EXTRACTED INFORMATION –
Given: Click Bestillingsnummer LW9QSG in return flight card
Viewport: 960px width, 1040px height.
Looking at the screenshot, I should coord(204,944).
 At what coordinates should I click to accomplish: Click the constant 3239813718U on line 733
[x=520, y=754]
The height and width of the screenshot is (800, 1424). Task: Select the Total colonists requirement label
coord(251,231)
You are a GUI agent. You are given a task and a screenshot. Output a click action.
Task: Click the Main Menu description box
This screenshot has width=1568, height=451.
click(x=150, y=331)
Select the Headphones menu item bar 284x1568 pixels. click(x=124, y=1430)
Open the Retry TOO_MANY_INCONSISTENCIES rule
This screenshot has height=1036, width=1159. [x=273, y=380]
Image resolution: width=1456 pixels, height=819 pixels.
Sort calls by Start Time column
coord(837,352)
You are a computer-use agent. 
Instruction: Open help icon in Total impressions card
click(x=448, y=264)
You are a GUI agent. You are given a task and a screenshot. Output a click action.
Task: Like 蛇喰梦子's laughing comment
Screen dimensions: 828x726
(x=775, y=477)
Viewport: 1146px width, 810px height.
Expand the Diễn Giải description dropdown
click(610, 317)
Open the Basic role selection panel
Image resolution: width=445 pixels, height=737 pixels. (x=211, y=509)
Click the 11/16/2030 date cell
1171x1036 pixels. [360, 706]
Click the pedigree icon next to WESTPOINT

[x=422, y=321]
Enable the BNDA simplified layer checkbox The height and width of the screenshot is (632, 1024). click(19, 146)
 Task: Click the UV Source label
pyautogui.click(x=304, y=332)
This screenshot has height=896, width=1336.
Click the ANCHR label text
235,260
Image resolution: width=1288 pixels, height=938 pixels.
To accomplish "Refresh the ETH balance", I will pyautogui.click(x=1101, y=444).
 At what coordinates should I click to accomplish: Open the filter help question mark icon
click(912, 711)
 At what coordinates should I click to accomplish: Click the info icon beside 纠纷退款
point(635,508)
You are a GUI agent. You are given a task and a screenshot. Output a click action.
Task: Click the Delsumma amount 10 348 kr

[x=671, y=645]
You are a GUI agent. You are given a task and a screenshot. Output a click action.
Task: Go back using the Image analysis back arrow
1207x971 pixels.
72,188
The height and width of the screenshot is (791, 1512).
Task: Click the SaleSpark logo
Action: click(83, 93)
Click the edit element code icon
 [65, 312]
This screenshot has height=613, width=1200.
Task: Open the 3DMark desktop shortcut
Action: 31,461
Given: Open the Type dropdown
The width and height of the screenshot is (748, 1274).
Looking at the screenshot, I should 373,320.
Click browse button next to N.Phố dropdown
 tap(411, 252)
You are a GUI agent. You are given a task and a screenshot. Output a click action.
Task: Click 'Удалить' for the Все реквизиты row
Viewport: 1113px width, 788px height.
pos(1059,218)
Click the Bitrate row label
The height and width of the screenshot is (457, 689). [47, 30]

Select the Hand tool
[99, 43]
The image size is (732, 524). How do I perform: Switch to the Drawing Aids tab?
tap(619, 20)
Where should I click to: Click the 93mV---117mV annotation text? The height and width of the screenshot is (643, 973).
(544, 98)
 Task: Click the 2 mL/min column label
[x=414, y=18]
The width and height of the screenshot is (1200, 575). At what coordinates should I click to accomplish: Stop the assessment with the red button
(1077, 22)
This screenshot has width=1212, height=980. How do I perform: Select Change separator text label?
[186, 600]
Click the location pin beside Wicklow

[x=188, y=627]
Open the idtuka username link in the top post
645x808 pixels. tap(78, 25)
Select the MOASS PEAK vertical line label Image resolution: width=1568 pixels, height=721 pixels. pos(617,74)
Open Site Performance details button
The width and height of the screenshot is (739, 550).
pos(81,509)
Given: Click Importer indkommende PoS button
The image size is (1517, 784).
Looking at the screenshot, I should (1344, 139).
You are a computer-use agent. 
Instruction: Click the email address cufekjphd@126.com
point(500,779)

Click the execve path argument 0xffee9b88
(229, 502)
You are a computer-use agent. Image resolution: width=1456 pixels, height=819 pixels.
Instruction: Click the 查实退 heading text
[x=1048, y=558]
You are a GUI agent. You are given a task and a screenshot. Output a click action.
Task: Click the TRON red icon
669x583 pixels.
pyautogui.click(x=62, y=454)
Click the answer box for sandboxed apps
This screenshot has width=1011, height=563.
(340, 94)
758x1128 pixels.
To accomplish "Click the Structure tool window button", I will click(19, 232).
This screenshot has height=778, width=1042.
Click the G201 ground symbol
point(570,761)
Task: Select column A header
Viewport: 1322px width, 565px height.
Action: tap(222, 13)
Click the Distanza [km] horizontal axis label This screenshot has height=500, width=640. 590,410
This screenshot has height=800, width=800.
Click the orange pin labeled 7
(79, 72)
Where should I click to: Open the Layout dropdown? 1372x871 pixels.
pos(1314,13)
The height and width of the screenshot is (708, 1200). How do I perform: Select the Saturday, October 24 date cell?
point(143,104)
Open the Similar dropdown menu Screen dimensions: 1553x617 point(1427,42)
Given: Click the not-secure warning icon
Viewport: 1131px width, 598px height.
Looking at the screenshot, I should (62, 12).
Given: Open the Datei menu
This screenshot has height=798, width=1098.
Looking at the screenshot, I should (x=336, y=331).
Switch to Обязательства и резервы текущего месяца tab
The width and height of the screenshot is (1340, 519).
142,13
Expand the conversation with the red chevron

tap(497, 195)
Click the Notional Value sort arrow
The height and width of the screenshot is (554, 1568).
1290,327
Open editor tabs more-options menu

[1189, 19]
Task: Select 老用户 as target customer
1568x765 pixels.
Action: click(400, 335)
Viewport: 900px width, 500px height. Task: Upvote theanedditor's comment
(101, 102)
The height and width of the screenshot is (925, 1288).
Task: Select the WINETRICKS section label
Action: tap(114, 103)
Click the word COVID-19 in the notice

WHAT THE EXERCISE ASKS –
Each record shown above must be reproduced exactly.

RESPONSE TO THE TASK –
Given: Click Bestillingsnummer LW9QSG in return flight card
Viewport: 960px width, 1040px height.
Looking at the screenshot, I should coord(204,944).
 At what coordinates should I click to accomplish: Click the constant 3239813718U on line 733
[x=520, y=754]
The height and width of the screenshot is (800, 1424). Task: Select the Total colonists requirement label
coord(251,231)
You are a GUI agent. You are given a task and a screenshot. Output a click action.
Task: Click the Main Menu description box
This screenshot has width=1568, height=451.
click(x=150, y=331)
Select the Headphones menu item bar 284x1568 pixels. click(x=124, y=1430)
Open the Retry TOO_MANY_INCONSISTENCIES rule
This screenshot has height=1036, width=1159. [x=273, y=380]
Image resolution: width=1456 pixels, height=819 pixels.
Sort calls by Start Time column
coord(837,352)
You are a computer-use agent. 
Instruction: Open help icon in Total impressions card
click(x=448, y=264)
You are a GUI agent. You are given a task and a screenshot. Output a click action.
Task: Like 蛇喰梦子's laughing comment
Screen dimensions: 828x726
(x=775, y=477)
Viewport: 1146px width, 810px height.
Expand the Diễn Giải description dropdown
click(610, 317)
Open the Basic role selection panel
Image resolution: width=445 pixels, height=737 pixels. (x=211, y=509)
Click the 11/16/2030 date cell
1171x1036 pixels. [360, 706]
Click the pedigree icon next to WESTPOINT

[x=422, y=321]
Enable the BNDA simplified layer checkbox The height and width of the screenshot is (632, 1024). click(19, 146)
 Task: Click the UV Source label
pyautogui.click(x=304, y=332)
This screenshot has height=896, width=1336.
Click the ANCHR label text
235,260
Image resolution: width=1288 pixels, height=938 pixels.
To accomplish "Refresh the ETH balance", I will pyautogui.click(x=1101, y=444).
 At what coordinates should I click to accomplish: Open the filter help question mark icon
click(912, 711)
 At what coordinates should I click to accomplish: Click the info icon beside 纠纷退款
point(635,508)
You are a GUI agent. You are given a task and a screenshot. Output a click action.
Task: Click the Delsumma amount 10 348 kr

[x=671, y=645]
You are a GUI agent. You are given a task and a screenshot. Output a click action.
Task: Go back using the Image analysis back arrow
1207x971 pixels.
72,188
The height and width of the screenshot is (791, 1512).
Task: Click the SaleSpark logo
Action: click(83, 93)
Click the edit element code icon
 [65, 312]
This screenshot has height=613, width=1200.
Task: Open the 3DMark desktop shortcut
Action: 31,461
Given: Open the Type dropdown
The width and height of the screenshot is (748, 1274).
Looking at the screenshot, I should 373,320.
Click browse button next to N.Phố dropdown
 tap(411, 252)
You are a GUI agent. You are given a task and a screenshot. Output a click action.
Task: Click 'Удалить' for the Все реквизиты row
Viewport: 1113px width, 788px height.
pos(1059,218)
Click the Bitrate row label
The height and width of the screenshot is (457, 689). [47, 30]

Select the Hand tool
[99, 43]
The image size is (732, 524). How do I perform: Switch to the Drawing Aids tab?
tap(619, 20)
Where should I click to: Click the 93mV---117mV annotation text? The height and width of the screenshot is (643, 973).
(544, 98)
 Task: Click the 2 mL/min column label
[x=414, y=18]
The width and height of the screenshot is (1200, 575). At what coordinates should I click to accomplish: Stop the assessment with the red button
(1077, 22)
This screenshot has width=1212, height=980. How do I perform: Select Change separator text label?
[186, 600]
Click the location pin beside Wicklow

[x=188, y=627]
Open the idtuka username link in the top post
645x808 pixels. tap(78, 25)
Select the MOASS PEAK vertical line label Image resolution: width=1568 pixels, height=721 pixels. pos(617,74)
Open Site Performance details button
The width and height of the screenshot is (739, 550).
pos(81,509)
Given: Click Importer indkommende PoS button
The image size is (1517, 784).
Looking at the screenshot, I should (1344, 139).
You are a computer-use agent. 
Instruction: Click the email address cufekjphd@126.com
point(500,779)

Click the execve path argument 0xffee9b88
(229, 502)
You are a computer-use agent. Image resolution: width=1456 pixels, height=819 pixels.
Instruction: Click the 查实退 heading text
[x=1048, y=558]
You are a GUI agent. You are given a task and a screenshot. Output a click action.
Task: Click the TRON red icon
669x583 pixels.
pyautogui.click(x=62, y=454)
Click the answer box for sandboxed apps
This screenshot has width=1011, height=563.
(340, 94)
758x1128 pixels.
To accomplish "Click the Structure tool window button", I will click(19, 232).
This screenshot has height=778, width=1042.
Click the G201 ground symbol
point(570,761)
Task: Select column A header
Viewport: 1322px width, 565px height.
Action: tap(222, 13)
Click the Distanza [km] horizontal axis label This screenshot has height=500, width=640. 590,410
This screenshot has height=800, width=800.
Click the orange pin labeled 7
(79, 72)
Where should I click to: Open the Layout dropdown? 1372x871 pixels.
pos(1314,13)
The height and width of the screenshot is (708, 1200). How do I perform: Select the Saturday, October 24 date cell?
point(143,104)
Open the Similar dropdown menu Screen dimensions: 1553x617 point(1427,42)
Given: Click the not-secure warning icon
Viewport: 1131px width, 598px height.
Looking at the screenshot, I should (62, 12).
Given: Open the Datei menu
This screenshot has height=798, width=1098.
Looking at the screenshot, I should (x=336, y=331).
Switch to Обязательства и резервы текущего месяца tab
The width and height of the screenshot is (1340, 519).
142,13
Expand the conversation with the red chevron

tap(497, 195)
Click the Notional Value sort arrow
The height and width of the screenshot is (554, 1568).
1290,327
Open editor tabs more-options menu

[1189, 19]
Task: Select 老用户 as target customer
1568x765 pixels.
Action: click(400, 335)
Viewport: 900px width, 500px height. Task: Upvote theanedditor's comment
(101, 102)
The height and width of the screenshot is (925, 1288).
Task: Select the WINETRICKS section label
Action: tap(114, 103)
Click the word COVID-19 in the notice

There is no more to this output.